Efferent B-fibers have previously been found to be the primary driver of cardioinhibitory effects (Qing et al. 2018), while tachycardia responses occur as a result of a decrease in neural parasympathetic drive caused by the activation of afferent sensory fibers of the VN Yamakawa et al. (2014); Ardell et al. (2017). This is in line with our experimental results. In S6, bradycardia effects closely follow the activation of B fibers in both cathodic and anodic pulses (Fig. 8). In S3 (Fig. 9C), tachycardia and bradycardia respectively follow the activation of A\(\gamma\)- and B-fibers, so that the overall heart rate responses can be explained with a linear regression model.

Previous studies concluded that bradypnea might be caused by A-fiber afferents from slowly adapting pulmonary receptors in the lungs Kubin et al. (2006), such as A\(\gamma\)-fibers. Our data suggest a similar mechanism. The bradypnea observed for subject S5 (Fig. 9B) seemed to be driven by train parameters (number of pulses) through a linear dependency. The slopes of these dependencies align most closely with the activation of A\(\gamma\)-fibers. For subject S6, mild bradypnea was observed at low currents, alongside the activation of A\(\gamma\)- and A\(\gamma _2\)-fibers (Fig. 8). A second increase in activation of cathodic A\(\gamma _2\)-fibers aligns with a second, stronger increase in bradypnea. Such a second raise after a first activation plateau might be attributed to the activation of an additional group of fascicles of the same type within the nerve. This effect is discussed further in Sec. 4.1.6.

Finally, laryngeal twitches are well known to be elicited by large myelinated efferent fibers via the recurrent laryngeal branch Nicolai et al. (2020). This is observed in our experiments in the right column of Figs. 8 and in 9A, where EMG activation follows closely the activation of A\(\beta\)-fibers.

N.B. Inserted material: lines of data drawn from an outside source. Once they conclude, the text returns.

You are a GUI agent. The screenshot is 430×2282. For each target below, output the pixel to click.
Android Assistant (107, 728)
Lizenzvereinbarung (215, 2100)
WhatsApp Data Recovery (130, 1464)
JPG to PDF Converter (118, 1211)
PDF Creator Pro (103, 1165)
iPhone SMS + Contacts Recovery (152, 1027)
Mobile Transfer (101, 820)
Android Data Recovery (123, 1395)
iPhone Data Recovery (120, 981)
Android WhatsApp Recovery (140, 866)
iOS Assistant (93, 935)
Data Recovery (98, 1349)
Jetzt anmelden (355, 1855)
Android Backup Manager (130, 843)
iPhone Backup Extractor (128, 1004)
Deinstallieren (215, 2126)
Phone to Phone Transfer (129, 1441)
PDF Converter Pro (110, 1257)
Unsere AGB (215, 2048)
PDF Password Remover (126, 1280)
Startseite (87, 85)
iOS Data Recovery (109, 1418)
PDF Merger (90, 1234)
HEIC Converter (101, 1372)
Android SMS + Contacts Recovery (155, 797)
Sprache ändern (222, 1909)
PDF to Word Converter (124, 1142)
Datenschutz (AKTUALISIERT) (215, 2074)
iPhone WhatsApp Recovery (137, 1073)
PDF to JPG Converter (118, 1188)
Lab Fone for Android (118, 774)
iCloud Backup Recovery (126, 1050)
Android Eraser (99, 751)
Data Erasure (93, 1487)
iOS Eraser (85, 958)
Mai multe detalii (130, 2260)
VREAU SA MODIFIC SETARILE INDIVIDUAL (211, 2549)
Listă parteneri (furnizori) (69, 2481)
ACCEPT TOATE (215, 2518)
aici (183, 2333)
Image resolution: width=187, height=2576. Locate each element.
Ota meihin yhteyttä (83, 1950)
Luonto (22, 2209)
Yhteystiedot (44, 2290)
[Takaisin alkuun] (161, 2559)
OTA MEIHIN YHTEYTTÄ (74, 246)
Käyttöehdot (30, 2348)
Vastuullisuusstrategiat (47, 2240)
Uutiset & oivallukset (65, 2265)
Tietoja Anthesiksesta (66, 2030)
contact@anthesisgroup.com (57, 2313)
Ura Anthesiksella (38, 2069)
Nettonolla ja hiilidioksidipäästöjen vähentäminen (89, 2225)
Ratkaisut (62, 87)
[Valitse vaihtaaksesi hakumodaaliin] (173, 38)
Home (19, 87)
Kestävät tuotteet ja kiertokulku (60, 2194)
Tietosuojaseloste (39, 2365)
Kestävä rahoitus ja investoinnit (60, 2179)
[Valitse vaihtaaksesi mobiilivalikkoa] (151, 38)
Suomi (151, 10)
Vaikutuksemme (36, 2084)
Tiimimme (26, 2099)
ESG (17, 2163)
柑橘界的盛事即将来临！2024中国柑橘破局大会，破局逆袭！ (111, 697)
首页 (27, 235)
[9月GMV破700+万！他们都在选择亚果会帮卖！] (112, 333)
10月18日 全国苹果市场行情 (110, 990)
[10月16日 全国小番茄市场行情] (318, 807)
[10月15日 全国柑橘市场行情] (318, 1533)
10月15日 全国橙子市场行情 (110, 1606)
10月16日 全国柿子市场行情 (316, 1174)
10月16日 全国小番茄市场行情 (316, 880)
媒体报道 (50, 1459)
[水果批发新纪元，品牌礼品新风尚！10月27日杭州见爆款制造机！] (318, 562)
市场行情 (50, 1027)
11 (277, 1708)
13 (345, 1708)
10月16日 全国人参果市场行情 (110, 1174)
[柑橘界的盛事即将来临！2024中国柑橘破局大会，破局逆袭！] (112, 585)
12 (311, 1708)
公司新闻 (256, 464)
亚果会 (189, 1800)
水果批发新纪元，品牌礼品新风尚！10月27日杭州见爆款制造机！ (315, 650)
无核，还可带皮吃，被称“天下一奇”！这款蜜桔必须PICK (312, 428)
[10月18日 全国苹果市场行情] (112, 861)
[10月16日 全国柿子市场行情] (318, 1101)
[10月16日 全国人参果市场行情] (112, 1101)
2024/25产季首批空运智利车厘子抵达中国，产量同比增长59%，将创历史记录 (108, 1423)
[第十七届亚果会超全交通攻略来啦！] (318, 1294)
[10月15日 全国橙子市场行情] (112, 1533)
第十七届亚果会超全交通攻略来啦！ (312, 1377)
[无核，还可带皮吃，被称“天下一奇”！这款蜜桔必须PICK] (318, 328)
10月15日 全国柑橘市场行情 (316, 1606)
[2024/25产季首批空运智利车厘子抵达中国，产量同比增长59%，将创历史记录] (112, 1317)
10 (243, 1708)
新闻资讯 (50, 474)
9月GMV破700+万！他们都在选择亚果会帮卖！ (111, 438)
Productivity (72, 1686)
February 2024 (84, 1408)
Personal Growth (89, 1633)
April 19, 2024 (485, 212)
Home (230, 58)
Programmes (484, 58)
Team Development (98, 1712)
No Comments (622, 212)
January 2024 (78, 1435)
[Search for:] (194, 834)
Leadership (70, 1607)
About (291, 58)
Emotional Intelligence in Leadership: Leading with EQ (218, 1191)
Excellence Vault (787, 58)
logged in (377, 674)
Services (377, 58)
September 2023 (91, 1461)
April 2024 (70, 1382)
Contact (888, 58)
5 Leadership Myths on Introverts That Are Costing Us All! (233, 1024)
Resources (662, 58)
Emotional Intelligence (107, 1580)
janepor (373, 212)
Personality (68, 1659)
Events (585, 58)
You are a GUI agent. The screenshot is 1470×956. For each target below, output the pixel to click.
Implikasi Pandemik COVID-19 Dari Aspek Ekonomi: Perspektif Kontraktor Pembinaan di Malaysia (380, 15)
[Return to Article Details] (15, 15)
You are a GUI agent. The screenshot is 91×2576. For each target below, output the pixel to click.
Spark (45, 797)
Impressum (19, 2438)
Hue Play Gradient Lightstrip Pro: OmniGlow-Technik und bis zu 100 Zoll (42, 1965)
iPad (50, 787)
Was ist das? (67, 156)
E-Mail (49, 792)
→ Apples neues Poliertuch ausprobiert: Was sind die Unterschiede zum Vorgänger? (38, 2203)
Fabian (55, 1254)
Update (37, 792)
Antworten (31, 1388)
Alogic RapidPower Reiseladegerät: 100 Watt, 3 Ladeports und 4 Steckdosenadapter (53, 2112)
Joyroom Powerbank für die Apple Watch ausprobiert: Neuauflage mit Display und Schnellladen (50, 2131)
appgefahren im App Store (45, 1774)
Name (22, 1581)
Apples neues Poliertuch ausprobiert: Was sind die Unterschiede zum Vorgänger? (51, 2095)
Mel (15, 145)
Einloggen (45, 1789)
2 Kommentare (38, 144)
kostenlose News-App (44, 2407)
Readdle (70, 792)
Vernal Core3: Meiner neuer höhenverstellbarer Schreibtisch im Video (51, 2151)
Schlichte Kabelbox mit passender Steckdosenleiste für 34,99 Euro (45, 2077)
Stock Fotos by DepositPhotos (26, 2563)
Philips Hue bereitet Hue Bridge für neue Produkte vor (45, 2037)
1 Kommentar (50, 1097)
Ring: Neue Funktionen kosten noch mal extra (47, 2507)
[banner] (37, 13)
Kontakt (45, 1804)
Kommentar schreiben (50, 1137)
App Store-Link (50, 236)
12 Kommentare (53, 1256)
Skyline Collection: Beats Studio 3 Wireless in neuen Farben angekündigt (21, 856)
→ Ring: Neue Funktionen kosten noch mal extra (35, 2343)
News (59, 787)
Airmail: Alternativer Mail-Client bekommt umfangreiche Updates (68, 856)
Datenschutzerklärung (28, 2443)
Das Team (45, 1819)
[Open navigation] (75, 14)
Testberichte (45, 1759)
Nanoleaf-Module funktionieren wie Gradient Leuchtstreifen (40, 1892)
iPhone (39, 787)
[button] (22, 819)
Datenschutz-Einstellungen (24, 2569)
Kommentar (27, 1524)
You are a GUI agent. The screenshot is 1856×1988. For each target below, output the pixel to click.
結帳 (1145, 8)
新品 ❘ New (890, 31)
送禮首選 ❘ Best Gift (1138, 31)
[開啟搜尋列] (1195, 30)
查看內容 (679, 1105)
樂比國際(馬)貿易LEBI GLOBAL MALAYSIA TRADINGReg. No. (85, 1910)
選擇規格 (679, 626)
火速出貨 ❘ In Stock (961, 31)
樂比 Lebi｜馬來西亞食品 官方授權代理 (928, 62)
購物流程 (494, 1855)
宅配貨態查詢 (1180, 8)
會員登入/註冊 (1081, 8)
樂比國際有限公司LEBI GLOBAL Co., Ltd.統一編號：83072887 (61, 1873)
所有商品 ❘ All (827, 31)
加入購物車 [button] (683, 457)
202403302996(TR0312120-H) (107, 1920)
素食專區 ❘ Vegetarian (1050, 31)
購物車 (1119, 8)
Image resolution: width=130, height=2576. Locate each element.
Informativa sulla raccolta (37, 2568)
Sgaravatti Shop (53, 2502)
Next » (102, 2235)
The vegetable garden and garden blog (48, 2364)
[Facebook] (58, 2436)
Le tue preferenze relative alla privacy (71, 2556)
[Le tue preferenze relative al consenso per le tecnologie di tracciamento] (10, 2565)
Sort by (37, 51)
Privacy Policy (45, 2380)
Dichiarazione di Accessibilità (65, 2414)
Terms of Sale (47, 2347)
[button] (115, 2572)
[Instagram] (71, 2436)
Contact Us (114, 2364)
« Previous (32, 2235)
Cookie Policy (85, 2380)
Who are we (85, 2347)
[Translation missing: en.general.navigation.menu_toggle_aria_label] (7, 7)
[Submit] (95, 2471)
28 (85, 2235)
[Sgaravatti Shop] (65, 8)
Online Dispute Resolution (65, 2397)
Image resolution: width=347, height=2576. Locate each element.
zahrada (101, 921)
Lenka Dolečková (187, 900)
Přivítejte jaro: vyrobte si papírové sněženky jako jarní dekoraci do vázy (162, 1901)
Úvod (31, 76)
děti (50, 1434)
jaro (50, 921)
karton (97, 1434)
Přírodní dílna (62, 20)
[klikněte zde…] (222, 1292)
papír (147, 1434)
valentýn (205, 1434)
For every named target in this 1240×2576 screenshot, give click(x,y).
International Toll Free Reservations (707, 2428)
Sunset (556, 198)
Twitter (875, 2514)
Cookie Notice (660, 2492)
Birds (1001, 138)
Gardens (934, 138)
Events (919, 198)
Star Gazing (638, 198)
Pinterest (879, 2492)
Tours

Refined estimation of evoked fiber activity via multiple recording contacts

Throughout our experiments, activation of neural fibers were recorded from multiple locations. The amplitude of recorded eCAPs varied depending on the location and shape of the recording contacts. The variation is indicated with confidence bounds on the dose response curves. For example, Fig. 6A shows that activation of neural fibers could vary by \(40\%\) across recording electrodes in subject S3.

We hypothesize that this variability provides valuable information about the underlying evoked fiber activity: eCAPs from a given fascicle will be larger from electrodes placed in their vicinity. The set of activation recorded from multiple local contacts therefore provides a sort of activation signature for every eCAP that can be used to characterise it further than via its propagation velocity. This is of importance since different fascicles within the vagus can share the same fiber type and propagation velocity but lead to different physiological effects. Isolating their respective eCAPs from the recordings based on their activation signature is therefore crucial to model the link between evoked fiber activity and physiological effects more faithfully.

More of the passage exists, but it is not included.